The central issue on appeal to HHJ Truman, was to resolve whether there is an implied duty within CPR 6.9(2). In particular, the Court was required to consider whether a claimant must proactively investigate whether a defendant continues to reside at a usual/last known address prior to service.

Counsel for the Defendant submitted that the concept of ‘last known residence’ within CPR 6.9 imports an implied duty to take reasonable steps to verify that the address remains current, relying heavily on Smith, Marshall and Boettcher. Conversely, counsel for the Claimant submitted that the current CPR framework provides no express requirement for reasonable diligence unless CPR 6.9(3) is engaged, that is, unless the claimant has reason to believe that the defendant no longer resides at the address in question. The obligation to investigate, therefore, arises only in those circumstances expressly set out in the rules.4

As to whether any implied duty could properly exist within CPR 6.9(2), the Claimant advanced four principal arguments:

a) Such a provision would overlap with the express provision in 6.9 (3);

b) Imposing an implied duty would involve a substantial re-writing of the rules which the Court of Appeal expressly criticised in Marshall v Maggs;5

c) If the Rules Committee intended to impose a duty to use ‘reasonable diligence’ it could have easily amended the rules to do so when they were amended to incorporate 6.9(3) in 2008; it did not do so.

d) It would render the ‘service at last known residence’ (which is expressly permitted by 6.9(2)) substantially redundant because if ‘reasonable diligence’ was required, it will be possible to ascertain if the defendant still lives at the address prior to service.

More broadly, the Claimant contended that the imposition of a general requirement to investigate in every case would undermine the clarity and certainty which the CPR requires. The very concept of service at a defendant’s last known address, as permitted by CPR 6.9(2), would be rendered largely useless if claimants were universally required to verify the currency of that address beforehand.

Whilst the circumstances in which enquiries may be appropriate will necessarily be fact-sensitive, for example, depending on the time elapsed since a claimant last had contact with a defendant; there exists no authority establishing a general duty to undertake reasonable enquiries or exercise reasonable diligence in the absence of reason to believe the defendant has moved. This interpretation is further supported by the commentary of the White Book 2023 at paragraph 6.9.4.

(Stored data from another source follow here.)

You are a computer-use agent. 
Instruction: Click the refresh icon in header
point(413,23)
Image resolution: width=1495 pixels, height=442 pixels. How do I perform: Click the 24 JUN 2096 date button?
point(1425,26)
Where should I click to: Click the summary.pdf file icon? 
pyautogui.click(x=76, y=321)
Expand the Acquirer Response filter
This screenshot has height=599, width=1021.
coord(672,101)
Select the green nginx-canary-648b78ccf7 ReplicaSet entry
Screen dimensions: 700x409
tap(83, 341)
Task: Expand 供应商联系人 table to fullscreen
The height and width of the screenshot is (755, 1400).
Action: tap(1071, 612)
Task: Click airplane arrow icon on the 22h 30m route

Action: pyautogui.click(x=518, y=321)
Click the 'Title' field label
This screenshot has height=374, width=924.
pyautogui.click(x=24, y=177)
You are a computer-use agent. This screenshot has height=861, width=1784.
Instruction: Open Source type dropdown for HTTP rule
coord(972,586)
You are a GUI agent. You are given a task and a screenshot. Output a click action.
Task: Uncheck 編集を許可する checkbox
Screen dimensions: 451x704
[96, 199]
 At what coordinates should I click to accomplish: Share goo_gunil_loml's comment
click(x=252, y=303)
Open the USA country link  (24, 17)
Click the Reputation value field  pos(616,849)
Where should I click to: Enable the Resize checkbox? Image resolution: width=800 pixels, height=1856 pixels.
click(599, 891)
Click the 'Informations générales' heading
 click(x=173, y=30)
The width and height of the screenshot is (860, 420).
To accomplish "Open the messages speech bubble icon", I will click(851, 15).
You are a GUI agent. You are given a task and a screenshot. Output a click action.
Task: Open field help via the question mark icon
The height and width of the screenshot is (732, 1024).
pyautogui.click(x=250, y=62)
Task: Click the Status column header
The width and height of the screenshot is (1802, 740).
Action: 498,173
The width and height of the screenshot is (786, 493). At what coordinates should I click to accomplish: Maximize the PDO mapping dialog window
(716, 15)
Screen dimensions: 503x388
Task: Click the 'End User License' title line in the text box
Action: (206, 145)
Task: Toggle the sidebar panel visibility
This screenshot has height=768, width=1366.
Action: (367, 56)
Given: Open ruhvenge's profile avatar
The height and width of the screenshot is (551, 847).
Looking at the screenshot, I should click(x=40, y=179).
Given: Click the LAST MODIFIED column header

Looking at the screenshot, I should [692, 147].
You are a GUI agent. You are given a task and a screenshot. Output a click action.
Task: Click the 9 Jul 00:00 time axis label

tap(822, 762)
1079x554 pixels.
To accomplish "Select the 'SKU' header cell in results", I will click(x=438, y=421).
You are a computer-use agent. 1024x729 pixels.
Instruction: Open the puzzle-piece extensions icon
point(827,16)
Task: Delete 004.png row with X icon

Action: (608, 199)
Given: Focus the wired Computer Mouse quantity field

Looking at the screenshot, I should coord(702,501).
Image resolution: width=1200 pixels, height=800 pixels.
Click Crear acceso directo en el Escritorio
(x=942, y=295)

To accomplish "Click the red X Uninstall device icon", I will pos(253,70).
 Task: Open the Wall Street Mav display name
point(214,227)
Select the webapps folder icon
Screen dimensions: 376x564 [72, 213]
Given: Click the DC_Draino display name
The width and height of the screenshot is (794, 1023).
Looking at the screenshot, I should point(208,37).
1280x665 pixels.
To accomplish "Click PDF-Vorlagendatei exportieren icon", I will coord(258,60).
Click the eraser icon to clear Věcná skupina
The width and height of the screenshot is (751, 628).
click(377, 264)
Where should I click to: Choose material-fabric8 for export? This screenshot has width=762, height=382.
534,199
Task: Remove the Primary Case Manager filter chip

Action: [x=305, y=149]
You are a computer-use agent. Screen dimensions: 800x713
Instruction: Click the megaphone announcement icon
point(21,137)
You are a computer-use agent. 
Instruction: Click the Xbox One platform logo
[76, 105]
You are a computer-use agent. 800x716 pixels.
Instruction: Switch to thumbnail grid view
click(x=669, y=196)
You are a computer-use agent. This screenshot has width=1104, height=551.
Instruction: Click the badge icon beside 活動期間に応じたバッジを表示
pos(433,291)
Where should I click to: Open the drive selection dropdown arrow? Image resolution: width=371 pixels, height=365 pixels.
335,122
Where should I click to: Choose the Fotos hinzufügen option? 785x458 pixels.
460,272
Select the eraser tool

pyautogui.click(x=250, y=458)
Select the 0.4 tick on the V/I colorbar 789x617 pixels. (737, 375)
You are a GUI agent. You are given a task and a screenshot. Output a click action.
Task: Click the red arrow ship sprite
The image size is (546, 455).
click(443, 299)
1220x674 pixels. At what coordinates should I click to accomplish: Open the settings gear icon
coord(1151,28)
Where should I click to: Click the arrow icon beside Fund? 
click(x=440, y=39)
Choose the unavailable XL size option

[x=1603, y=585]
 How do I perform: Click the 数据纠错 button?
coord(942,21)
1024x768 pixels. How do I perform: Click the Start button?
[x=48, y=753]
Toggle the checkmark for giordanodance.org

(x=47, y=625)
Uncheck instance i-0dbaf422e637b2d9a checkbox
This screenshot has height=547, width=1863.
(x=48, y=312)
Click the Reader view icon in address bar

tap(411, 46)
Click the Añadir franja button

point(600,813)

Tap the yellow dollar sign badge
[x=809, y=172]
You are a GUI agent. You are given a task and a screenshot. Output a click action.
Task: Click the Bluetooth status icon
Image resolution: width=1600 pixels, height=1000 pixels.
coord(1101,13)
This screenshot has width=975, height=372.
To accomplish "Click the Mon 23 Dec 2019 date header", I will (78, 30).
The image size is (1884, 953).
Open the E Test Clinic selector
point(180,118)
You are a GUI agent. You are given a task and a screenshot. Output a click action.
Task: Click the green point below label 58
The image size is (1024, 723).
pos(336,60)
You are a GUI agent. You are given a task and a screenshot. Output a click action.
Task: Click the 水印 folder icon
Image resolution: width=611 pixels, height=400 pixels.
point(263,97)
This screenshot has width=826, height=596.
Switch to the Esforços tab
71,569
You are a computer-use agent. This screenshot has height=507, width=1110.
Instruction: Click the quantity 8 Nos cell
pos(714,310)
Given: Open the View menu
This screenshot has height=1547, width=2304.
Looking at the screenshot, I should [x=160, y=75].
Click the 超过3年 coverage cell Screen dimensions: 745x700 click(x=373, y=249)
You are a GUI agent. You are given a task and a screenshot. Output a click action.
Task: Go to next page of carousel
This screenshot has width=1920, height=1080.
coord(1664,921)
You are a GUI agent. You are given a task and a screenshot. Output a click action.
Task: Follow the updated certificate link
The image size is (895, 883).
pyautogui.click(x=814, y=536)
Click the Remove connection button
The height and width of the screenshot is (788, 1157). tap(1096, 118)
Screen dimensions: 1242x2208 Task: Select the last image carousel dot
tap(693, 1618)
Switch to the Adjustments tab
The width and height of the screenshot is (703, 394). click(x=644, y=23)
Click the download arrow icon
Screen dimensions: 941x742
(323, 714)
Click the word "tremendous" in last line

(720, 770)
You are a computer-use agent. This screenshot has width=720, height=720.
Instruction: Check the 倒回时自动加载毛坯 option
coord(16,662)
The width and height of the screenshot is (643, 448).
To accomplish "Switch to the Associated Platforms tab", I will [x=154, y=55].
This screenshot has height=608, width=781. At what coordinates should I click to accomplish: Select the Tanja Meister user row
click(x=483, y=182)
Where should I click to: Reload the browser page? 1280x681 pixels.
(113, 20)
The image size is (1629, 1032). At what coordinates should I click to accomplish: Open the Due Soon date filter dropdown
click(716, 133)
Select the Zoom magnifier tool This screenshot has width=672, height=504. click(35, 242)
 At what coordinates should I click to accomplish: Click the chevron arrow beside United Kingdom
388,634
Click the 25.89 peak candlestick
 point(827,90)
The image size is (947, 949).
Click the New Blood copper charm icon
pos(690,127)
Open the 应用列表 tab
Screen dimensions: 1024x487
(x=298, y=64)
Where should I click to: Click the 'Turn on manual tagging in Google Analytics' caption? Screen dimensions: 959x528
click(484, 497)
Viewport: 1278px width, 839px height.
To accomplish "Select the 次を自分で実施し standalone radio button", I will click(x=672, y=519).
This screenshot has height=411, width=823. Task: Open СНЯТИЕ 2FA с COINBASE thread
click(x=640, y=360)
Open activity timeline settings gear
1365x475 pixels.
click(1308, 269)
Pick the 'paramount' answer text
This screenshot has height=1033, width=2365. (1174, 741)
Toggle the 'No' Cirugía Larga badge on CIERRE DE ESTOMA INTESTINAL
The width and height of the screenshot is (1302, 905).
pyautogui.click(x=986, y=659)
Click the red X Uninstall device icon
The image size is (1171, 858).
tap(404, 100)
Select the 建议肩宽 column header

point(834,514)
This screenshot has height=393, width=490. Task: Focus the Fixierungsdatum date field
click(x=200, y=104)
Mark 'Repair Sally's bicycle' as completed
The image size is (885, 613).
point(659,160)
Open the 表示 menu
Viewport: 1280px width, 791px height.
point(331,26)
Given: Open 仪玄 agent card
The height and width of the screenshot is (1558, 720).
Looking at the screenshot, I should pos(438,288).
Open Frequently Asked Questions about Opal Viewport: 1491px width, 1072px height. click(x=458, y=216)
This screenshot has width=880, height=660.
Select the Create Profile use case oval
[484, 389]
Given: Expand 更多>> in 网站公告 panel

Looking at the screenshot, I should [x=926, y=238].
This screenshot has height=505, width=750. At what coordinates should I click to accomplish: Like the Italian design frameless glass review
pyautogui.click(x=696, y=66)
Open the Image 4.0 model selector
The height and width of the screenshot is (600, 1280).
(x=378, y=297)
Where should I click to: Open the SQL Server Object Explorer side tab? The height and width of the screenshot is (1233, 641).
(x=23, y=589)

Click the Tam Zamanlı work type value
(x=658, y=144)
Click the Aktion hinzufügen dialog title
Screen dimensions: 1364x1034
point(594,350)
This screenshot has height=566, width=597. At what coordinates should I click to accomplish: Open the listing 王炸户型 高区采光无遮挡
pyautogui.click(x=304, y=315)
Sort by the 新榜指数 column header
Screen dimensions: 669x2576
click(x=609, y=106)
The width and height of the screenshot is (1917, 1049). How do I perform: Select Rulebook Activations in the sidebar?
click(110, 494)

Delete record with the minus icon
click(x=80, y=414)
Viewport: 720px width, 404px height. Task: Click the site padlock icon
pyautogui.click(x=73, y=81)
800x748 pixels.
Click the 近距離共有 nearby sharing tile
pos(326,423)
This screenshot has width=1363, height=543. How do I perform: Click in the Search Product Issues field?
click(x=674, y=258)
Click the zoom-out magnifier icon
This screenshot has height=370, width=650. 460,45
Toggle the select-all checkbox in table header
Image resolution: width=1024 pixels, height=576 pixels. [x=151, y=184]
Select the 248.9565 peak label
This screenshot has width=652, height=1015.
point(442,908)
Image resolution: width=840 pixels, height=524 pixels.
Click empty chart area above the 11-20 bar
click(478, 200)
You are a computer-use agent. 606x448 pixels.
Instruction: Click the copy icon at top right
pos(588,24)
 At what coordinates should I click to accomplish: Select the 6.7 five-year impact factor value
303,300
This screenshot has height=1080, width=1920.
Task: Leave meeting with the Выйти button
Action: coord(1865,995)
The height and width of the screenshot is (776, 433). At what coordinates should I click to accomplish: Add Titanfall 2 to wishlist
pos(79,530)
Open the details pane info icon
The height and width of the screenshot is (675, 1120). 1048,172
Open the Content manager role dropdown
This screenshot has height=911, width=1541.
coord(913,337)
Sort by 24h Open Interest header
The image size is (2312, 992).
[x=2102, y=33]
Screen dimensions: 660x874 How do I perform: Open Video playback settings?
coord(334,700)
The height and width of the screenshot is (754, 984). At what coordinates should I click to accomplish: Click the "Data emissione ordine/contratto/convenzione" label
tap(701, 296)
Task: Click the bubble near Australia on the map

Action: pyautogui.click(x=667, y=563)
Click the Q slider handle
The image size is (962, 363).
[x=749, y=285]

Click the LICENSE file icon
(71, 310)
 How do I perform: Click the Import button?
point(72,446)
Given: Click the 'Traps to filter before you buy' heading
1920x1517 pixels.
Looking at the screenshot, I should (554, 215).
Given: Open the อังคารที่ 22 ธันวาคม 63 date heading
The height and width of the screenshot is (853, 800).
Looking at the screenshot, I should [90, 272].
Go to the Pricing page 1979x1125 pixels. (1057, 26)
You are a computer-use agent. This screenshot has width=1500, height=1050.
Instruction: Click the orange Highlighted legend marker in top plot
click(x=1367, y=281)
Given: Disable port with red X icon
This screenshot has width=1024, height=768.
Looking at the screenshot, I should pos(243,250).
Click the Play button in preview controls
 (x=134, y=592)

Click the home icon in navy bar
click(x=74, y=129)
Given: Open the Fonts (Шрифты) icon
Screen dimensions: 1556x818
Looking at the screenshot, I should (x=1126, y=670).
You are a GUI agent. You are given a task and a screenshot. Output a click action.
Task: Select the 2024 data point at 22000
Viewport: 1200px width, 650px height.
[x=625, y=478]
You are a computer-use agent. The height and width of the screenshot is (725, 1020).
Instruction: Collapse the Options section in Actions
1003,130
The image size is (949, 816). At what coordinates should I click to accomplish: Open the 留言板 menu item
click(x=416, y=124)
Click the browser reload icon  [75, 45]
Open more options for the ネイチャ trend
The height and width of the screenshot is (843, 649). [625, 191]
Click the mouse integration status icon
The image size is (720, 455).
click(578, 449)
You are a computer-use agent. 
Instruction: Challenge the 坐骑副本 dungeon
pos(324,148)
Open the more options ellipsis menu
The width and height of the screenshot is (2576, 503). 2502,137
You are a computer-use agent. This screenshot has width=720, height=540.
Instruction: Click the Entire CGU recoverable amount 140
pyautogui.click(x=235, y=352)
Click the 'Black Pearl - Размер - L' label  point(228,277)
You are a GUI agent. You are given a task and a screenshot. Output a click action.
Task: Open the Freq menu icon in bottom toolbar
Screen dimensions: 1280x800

Boettcher v Xio: Unreliable Obiter

The Claimant’s appeal centred on the argument that the judgment of District Judge Harrison was wrong to accept as good law the principles set out in Boettcher v Xio (UK) LLP. Boettcher, a decision by a Deputy High Court Judge, was handed down after the introduction of CPR Rule 6.9(3)-(6). In Boettcher, the Deputy High Court Judge stated:

“Based on these authorities, the following observations may be made about the concept of the defendant’s last known residence in order to test the validity of service at that address: …

(5) Knowledge of the defendant’s residence in this context refers to the claimant’s actual knowledge or constructive knowledge, i.e. knowledge which the claimant could have acquired exercising reasonable diligence. An honest or even reasonable belief is not sufficient if the defendant never resided at the relevant address.”

Relying on this principle, Defendant argued that using a four-year-old police report or relying on an address where the individual lived years ago could not constitute a reasonably diligent method for ensuring effective service.

Counsel for the Claimant submitted that observation made by the Judge in Boettcher failed to distinguish between cases where the claimant knew the defendant no longer resided at the address in question and those where the claimant did not have such knowledge, an important distinction drawn in Smith. Moreover, the judgment did not consider the implications of the 2008 amendments to the CPR. The Judge in Boettcher did not hear argument on the significance of these amendments, nor on whether a duty of ‘reasonable diligence’ had been implied by Rule 6.9(2). As a result, the ‘observation’ made by the Deputy High Court Judge was an incorrect/incomplete statement of the law and was, in any event, obiter.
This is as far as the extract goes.